Indie Horror Hall of Fame: POSSESSOR

Do you want this?

Indie Horror Hall of Fame: POSSESSOR

It’s been a little over five years since Brandon Cronenberg’s Possessor changed my cinematic DNA, and I decided recently to give it a rewatch just to see if it still packs the same punch. Somehow, it hit me even harder this time around.

Provocative and visceral in equal measure, I think that Possessor is easily one of the most intriguing films to be released thus far in the 2020s and could be considered one of the greatest to boot. Cronenberg’s body horror/sci-fi mash-up provides us with a myriad of thematic elements that permeate the Canadian filmmaker’s deeply nuanced narrative of his boundary-pushing second feature, with Brandon daring to pose some rather bold questions throughout the film.

What does it mean to be human? How has technology transformed our identities, and do we even recognize ourselves in the wake of our technological obsessions anymore? What are we willing to sacrifice in service of the expectations of society at large?

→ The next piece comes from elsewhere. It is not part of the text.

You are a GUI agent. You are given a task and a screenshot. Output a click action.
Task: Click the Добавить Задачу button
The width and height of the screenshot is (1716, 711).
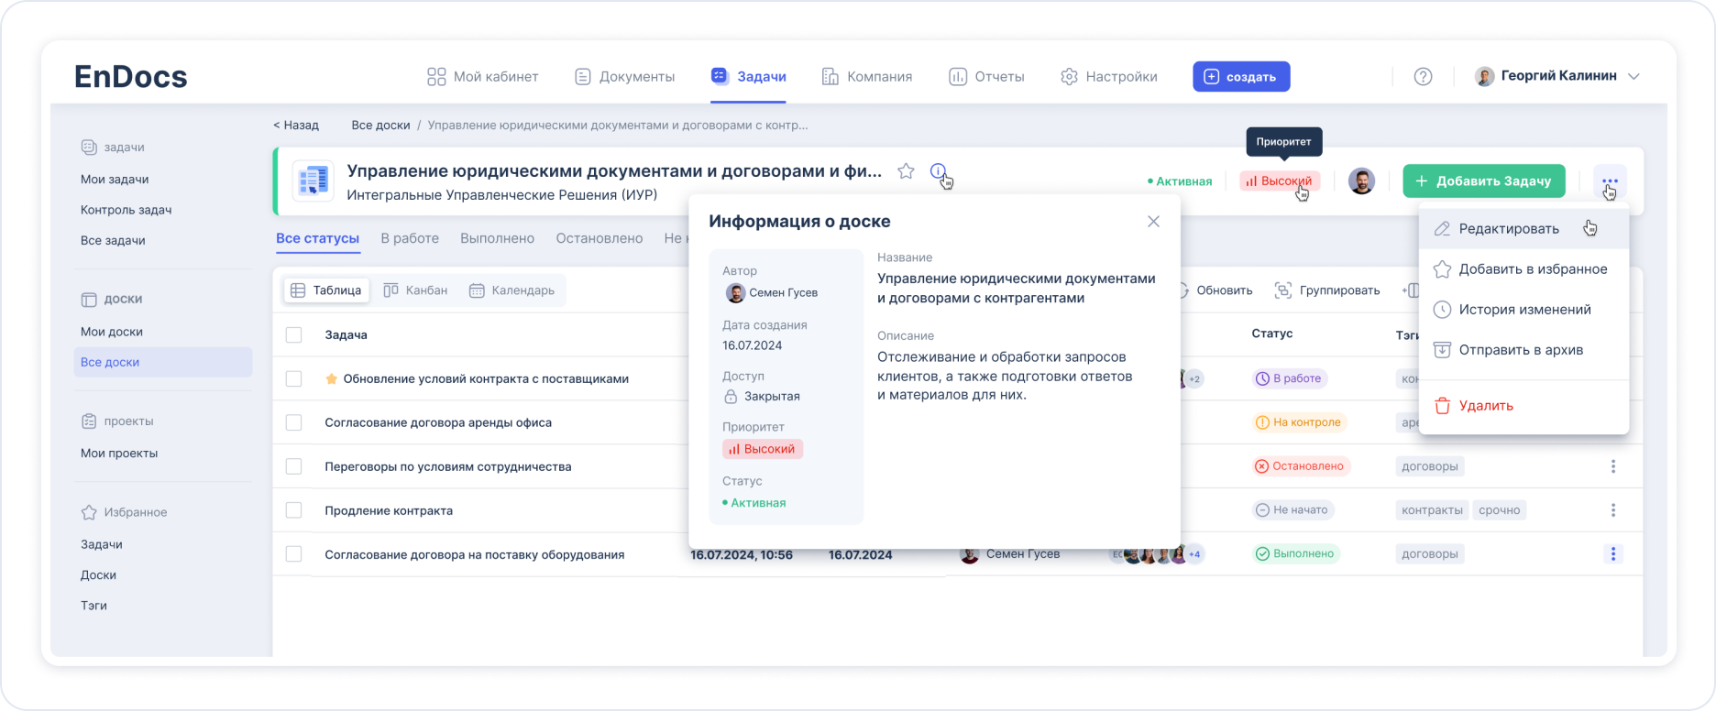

The world of Possessor revolves around a secretive organization that employs contract killers to inhabit the subconscious of others so that they can execute their targets. One of the best in the assassination game is Tasya Vos (Andrea Riseborough), whose methodical approach to her unconventional job has made her success unparalleled. In the film’s opening sequence, we follow hostess Holly Bergman (Gabrielle Graham) who is being manipulated by Tasya as she heads into what should be another normal night working at the Blue Night Sky Lounge. Tasya has one job that night – to shoot and kill a lawyer named Elio (Matthew Garland) – and then kill Holly via suicide. But nothing goes to plan as Tasya decides to violently stab Elio to death instead (she wounds him nearly 20 times with a steak knife), and after she hesitates in destroying Holly, the agent awaits the arrival of the police on the scene who will surely do the job for her instead.